Many male citizens were willing to countenance improvements in female education, given their belief in the importance of an educated and virtuous citizenry to a healthy Republic. But most drew the line at changing marriage laws. Marriage had long been understood not simply as a personal commitment between two people, but as the underpinnings of the social and political order, as well as a system of governance in its own right. Traditionally, a man derived his civic status by becoming a father and household head. As such, he was understood to represent his dependents in public. Upon marriage, women ceased to have any independent legal, political or economic existence. Under the legal doctrine known as coverture, a wife became what was known as a feme covert, that is, her identity was subsumed under or covered by that of her husband, symbolized by the taking of his name. Under the law of coverture, a wife could not, strictly speaking, bring suit in court, sign a legally binding contract, vote, or acquire property or income in her own name (although under common law, widows were entitled to the use of one-third of their deceased husbands’ estates for the remainder of their lives), nor was she considered legally responsible for herself in civil or criminal court proceedings.
Although the Revolution failed to bring significant changes to women’s rights as citizens, there is evidence of subtle changes taking place in white women’s status in the immediate post-war years.

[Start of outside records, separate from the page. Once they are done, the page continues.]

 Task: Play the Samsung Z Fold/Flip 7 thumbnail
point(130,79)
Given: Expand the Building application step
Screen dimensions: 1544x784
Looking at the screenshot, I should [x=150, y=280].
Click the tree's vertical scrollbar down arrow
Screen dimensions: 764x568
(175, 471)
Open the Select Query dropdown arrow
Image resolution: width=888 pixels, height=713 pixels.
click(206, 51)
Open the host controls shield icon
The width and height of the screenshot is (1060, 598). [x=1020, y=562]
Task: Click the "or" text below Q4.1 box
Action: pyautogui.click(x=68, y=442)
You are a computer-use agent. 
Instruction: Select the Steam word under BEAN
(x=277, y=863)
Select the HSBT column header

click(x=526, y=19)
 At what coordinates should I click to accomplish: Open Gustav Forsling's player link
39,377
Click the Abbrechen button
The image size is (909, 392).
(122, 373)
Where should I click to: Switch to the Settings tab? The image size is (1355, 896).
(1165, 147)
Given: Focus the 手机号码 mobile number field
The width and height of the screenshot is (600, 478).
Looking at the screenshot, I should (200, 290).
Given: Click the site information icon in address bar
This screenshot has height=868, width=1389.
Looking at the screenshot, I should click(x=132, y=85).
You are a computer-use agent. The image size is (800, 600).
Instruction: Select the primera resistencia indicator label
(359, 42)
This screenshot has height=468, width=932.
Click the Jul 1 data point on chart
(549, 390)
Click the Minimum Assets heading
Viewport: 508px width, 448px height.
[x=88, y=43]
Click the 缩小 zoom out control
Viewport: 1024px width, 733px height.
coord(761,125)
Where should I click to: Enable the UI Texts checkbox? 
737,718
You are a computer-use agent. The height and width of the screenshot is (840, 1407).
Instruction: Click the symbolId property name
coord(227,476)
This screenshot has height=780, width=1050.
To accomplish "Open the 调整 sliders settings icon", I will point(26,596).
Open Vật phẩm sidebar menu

The law of coverture remained intact, yet courts began to look slightly more favourably on women’s claims to property and on their petitions for divorce in the wake of the Revolution. Access to education for white women expanded as well, as did the number of female teachers. The nineteenth century would bring about a seismic shift in understandings of ideal white womanhood. Arguably, this revolution took place not at the level of government, but through the pages of novels. One of the most striking changes at the beginning of the new century was the massive increase in demand for books appealing to female readers—books that promulgated new ideas about companionate marriage and romance, and explored the victimization of women seduced by rakes or burdened by unenviable marriages.